Autosomal recessive spastic paraplegia type 5A

Autosomal recessive spastic paraplegia type 5A (SPG5A), also known as spastic paraplegia 5A, is a rare hereditary spastic paraplegia caused by mutations in the CYP7B1 gene, which encodes an enzyme involved in bile acid and neurosteroid metabolism. The disease primarily affects the nervous system, specifically the upper motor neurons of the corticospinal tract, leading to progressive weakness and spasticity (stiffness) of the lower limbs. SPG5A can present as either a pure or complicated form of hereditary spastic paraplegia. In the pure form, the hallmark features include progressive spasticity and weakness of the legs, hyperreflexia (overactive reflexes), and extensor plantar responses (Babinski sign), with gradual difficulty walking that may eventually require assistive devices. In complicated forms, additional neurological features may be present, including white matter abnormalities on brain MRI, optic atrophy, cerebellar ataxia, and neuropathy.
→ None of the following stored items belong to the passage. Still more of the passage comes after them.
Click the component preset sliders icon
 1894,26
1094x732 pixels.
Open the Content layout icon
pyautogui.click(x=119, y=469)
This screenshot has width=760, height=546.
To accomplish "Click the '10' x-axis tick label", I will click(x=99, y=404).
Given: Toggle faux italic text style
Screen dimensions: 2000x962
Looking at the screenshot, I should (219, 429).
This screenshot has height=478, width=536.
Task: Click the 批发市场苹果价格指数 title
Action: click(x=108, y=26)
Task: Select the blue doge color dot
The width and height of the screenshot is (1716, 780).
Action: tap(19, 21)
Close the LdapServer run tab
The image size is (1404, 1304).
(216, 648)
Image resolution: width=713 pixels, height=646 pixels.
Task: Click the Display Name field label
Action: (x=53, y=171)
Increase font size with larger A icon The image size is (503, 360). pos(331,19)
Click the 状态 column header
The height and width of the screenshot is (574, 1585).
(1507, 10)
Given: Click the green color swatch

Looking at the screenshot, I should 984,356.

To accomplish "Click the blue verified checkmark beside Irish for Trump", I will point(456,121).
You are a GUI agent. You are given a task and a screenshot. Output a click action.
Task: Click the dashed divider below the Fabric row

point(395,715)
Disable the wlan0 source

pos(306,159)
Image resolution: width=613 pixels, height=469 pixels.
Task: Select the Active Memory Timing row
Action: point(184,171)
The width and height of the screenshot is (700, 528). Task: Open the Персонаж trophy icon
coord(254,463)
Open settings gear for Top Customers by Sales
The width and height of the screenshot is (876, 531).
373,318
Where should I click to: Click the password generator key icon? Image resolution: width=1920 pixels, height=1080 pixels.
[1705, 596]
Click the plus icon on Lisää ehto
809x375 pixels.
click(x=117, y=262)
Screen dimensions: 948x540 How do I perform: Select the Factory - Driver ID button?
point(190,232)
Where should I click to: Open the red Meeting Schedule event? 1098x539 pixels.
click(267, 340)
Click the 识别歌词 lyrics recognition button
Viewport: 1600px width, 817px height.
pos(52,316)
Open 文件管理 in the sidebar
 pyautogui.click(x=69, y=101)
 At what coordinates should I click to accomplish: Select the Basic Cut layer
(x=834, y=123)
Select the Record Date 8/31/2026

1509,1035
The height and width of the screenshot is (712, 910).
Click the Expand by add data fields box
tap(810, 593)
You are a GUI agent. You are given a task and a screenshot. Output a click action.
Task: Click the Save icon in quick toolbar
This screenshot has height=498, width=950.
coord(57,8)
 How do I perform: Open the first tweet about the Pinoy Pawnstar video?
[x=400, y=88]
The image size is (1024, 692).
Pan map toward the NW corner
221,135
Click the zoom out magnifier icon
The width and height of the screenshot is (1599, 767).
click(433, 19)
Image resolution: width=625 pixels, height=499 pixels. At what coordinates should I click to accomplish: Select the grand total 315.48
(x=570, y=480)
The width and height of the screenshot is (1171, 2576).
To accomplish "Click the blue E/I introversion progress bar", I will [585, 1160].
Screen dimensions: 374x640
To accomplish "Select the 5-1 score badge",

Some patients may also develop urinary urgency or incontinence. The age of onset is variable, ranging from early childhood to adulthood, though many cases present in childhood or adolescence. There is currently no cure or disease-modifying therapy for SPG5A. Treatment is symptomatic and supportive, focusing on physical therapy to maintain mobility and reduce spasticity, antispasticity medications such as baclofen or tizanidine, and management of urinary symptoms. Orthopedic interventions may be considered in some cases. Research into the role of oxysterol accumulation due to CYP7B1 deficiency has raised interest in potential therapeutic strategies targeting bile acid metabolism, but these remain investigational.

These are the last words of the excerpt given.